Aim of the task => From the line containing "This screenshot has height=642, width=1065." through the last line of the records below, each line is to be repeated exactly; pictures are to be omitted.

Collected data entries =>
<<<<
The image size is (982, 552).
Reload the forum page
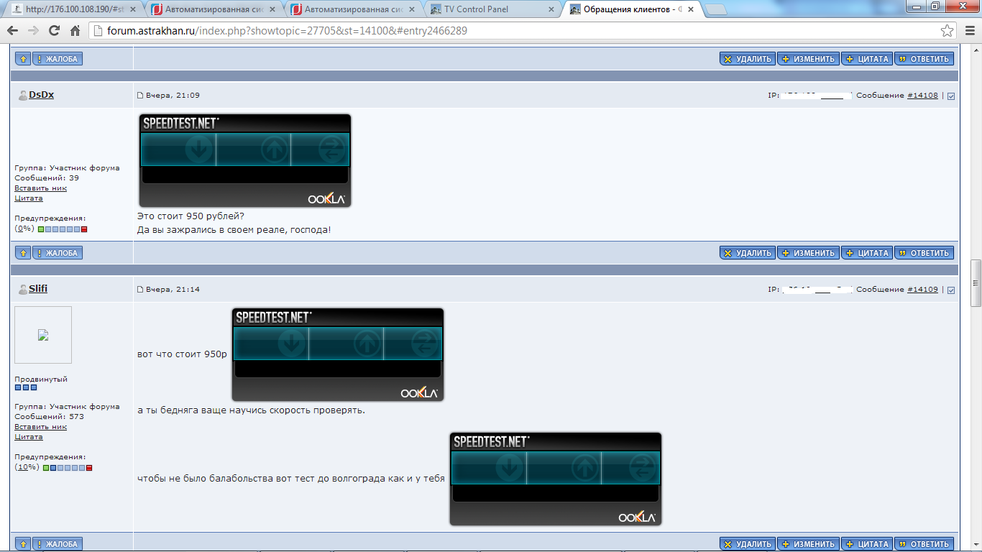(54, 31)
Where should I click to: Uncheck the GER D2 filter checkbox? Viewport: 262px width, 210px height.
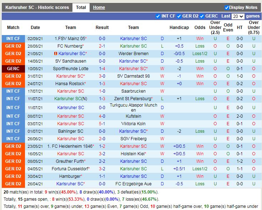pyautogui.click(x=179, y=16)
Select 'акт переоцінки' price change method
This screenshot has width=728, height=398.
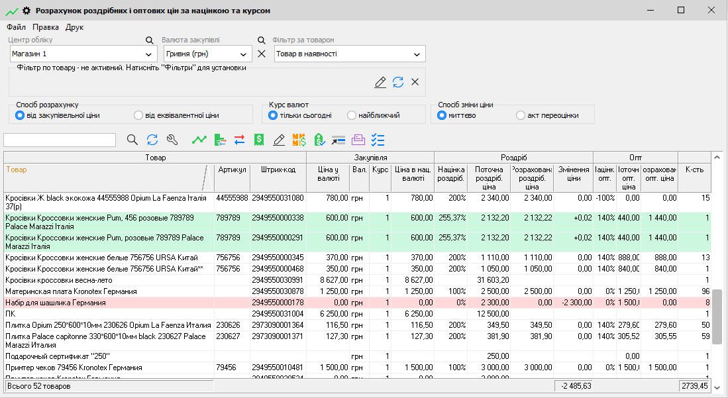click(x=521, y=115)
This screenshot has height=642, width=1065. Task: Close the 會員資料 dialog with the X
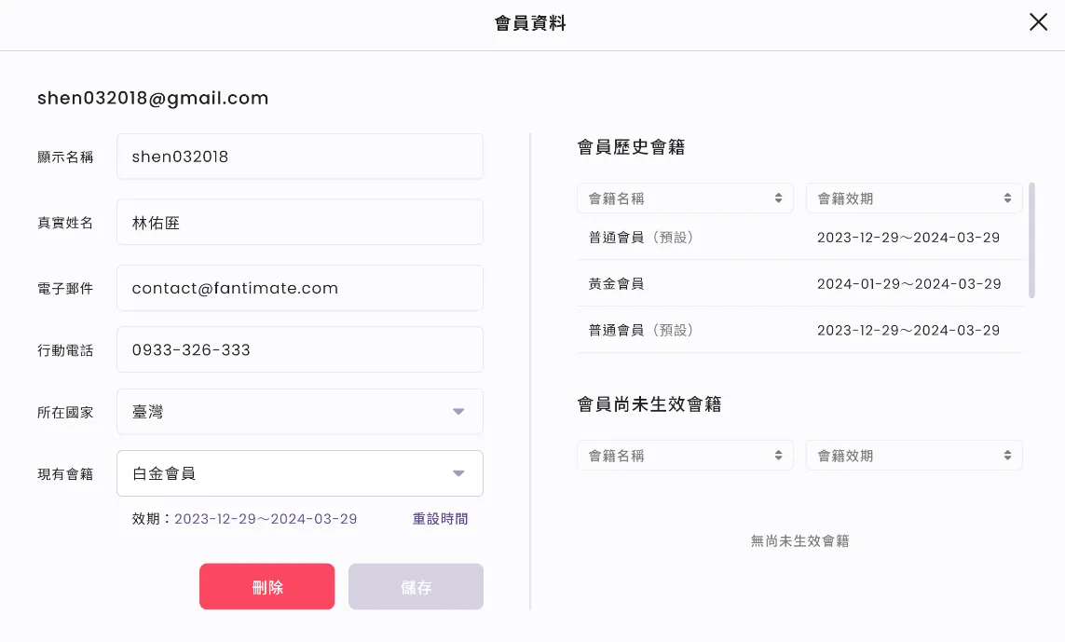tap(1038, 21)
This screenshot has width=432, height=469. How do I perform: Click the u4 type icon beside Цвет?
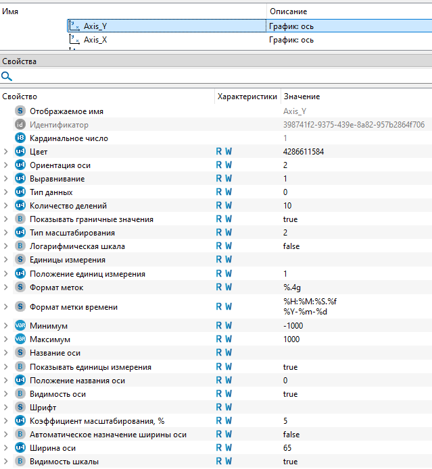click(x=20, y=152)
>>>>
Response to this task =>
This screenshot has height=642, width=1065. Task: Close the 會員資料 dialog with the X
tap(1038, 21)
This screenshot has width=432, height=469. How do I perform: Click the u4 type icon beside Цвет?
click(x=20, y=152)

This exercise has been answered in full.